TÂCHES PROPOSÉES:
(1) Extrayez de l'article sur le report des concours de l'École nationale de la magistrature le passage commençant à « Il est le plus » et se terminant à « eux début novembre. ».
(2) Indiquez si chacune des affirmations suivantes concorde avec l'article sur le report des concours de l'École nationale de la magistrature, en répondant par oui ou par non et en citant textuellement les mots qui tranchent : (a) les examens écrits étaient initialement programmés à partir du 25 mai ; (b) le report ne concerne que l'une des voies d'accès à l'école ; (c) les oraux d'admission débuteront début octobre.
(3) Poursuivez la rédaction de l'article sur le report des concours de l'École nationale de la magistrature, à partir de l'endroit où il s'interrompt.

EXTRAIT DU DOCUMENT:
+ + + + +
Déconfinementdossier
A Bordeaux, la crise sanitaire a forcé l’Ecole nationale de la magistrature à décaler certaines épreuves d’admission. Pour certains candidats, le report à septembre est difficile à encaisser.
par Eva Fonteneau, correspondante à Bordeaux
publié le 3 juin 2020 à 20h01

Il est le plus long de tous les concours de la fonction publique et l’un des plus sélectifs en France. L’an dernier, sur les quelque 3 000 candidats, seuls 300 environ ont réussi à intégrer l’Ecole nationale de la magistrature (ENM) dans l’espoir de devenir juge, juge d’instruction, juge des enfants, substitut du procureur… Mais cette année, confinement oblige, ce marathon parfaitement rodé (six mois d’épreuves écrites et orales) est reporté après l’été. Cela s’applique aussi aux deux autres voies d’accès réservées aux agents de la fonction publique et aux professionnels du secteur privé. Une première dans l’histoire du prestigieux établissement bordelais. Concrètement, les examens écrits, programmés initialement à partir du 25 mai, ont été décalés du 7 au 11 septembre. Les oraux d’admission débuteront quant à eux début novembre.

«Savoir-faire»
+ + + + +
Données de position des mots et des éléments
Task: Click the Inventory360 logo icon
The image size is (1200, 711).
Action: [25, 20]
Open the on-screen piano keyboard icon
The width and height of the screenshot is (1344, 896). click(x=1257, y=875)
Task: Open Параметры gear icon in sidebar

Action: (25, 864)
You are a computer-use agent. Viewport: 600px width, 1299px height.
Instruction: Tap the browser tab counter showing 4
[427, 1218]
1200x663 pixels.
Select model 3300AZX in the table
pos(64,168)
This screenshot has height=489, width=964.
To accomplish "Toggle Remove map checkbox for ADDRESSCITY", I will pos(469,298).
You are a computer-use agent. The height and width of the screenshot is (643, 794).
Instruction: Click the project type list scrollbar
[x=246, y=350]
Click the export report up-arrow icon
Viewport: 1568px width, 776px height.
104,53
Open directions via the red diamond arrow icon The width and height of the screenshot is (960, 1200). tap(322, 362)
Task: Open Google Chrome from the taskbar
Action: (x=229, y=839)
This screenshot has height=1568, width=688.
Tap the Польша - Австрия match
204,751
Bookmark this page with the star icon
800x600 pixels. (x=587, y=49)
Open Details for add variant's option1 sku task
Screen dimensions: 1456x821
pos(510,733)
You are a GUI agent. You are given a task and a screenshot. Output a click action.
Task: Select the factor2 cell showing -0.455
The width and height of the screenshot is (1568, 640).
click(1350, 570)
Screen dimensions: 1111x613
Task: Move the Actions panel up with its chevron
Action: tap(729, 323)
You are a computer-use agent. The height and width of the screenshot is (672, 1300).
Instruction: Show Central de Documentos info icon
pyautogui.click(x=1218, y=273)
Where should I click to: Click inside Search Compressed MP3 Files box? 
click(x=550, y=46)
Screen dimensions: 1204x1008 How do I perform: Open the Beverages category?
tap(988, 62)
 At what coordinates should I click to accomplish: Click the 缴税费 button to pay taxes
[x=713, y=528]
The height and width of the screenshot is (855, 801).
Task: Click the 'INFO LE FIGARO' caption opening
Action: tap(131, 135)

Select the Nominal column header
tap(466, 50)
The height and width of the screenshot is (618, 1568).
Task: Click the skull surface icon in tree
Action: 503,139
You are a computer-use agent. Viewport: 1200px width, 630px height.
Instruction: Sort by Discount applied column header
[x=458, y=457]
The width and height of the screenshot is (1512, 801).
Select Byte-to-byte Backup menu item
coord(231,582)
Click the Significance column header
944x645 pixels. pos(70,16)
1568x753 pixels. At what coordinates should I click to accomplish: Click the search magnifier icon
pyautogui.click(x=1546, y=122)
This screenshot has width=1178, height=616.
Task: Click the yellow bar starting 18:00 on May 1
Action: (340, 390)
+ + + + +
RÉPONSES PAR TÂCHE:
(1)
Il est le plus long de tous les concours de la fonction publique et l’un des plus sélectifs en France. L’an dernier, sur les quelque 3 000 candidats, seuls 300 environ ont réussi à intégrer l’Ecole nationale de la magistrature (ENM) dans l’espoir de devenir juge, juge d’instruction, juge des enfants, substitut du procureur… Mais cette année, confinement oblige, ce marathon parfaitement rodé (six mois d’épreuves écrites et orales) est reporté après l’été. Cela s’applique aussi aux deux autres voies d’accès réservées aux agents de la fonction publique et aux professionnels du secteur privé. Une première dans l’histoire du prestigieux établissement bordelais. Concrètement, les examens écrits, programmés initialement à partir du 25 mai, ont été décalés du 7 au 11 septembre. Les oraux d’admission débuteront quant à eux début novembre.

(2)
(a) Oui : « les examens écrits, programmés initialement à partir du 25 mai, ont été décalés du 7 au 11 septembre ».
(b) Non : « Cela s’applique aussi aux deux autres voies d’accès réservées aux agents de la fonction publique et aux professionnels du secteur privé. »
(c) Non : « Les oraux d’admission débuteront quant à eux début novembre. »

(3)
Pour les aspirants magistrats, qui travaillent avec acharnement l'examen depuis de longs mois voire des années, c'est parfois dur à encaisser. Marie, 30 ans, jeune avocate, se souvient l'avoir «très mal vécu» le jour où le report est devenu officiel : «Je suis dans une prépa publique. Tout était fait pour qu'on soit parfaitement affûtés au mois de mai, alors se dire qu'on repart pour trois mois de stress… J'ai peur de casser mon rythme. C'est un gros investissement personnel, la fatigue physique et mentale est énorme», s'inquiète celle qui doit aussi jongler avec son cabinet en plus des révisions. «Clairement, c'est le genre de concours où tout se joue au mental, où il faut tenir sur la longueur», abonde Camille, 26 ans. L'étudiante en master de droit tente d'entrer à l'ENM pour la première fois, elle pointe «des repères totalement bousculés» avec le confinement. «Entre ceux qui n'ont pas pu aller emprunter les livres car les bibliothèques universitaires étaient fermées ou réviser dans de bonnes conditions, ça fait beaucoup.» Une inquiétude d'autant plus forte que l'admission se joue souvent à un demi-point près.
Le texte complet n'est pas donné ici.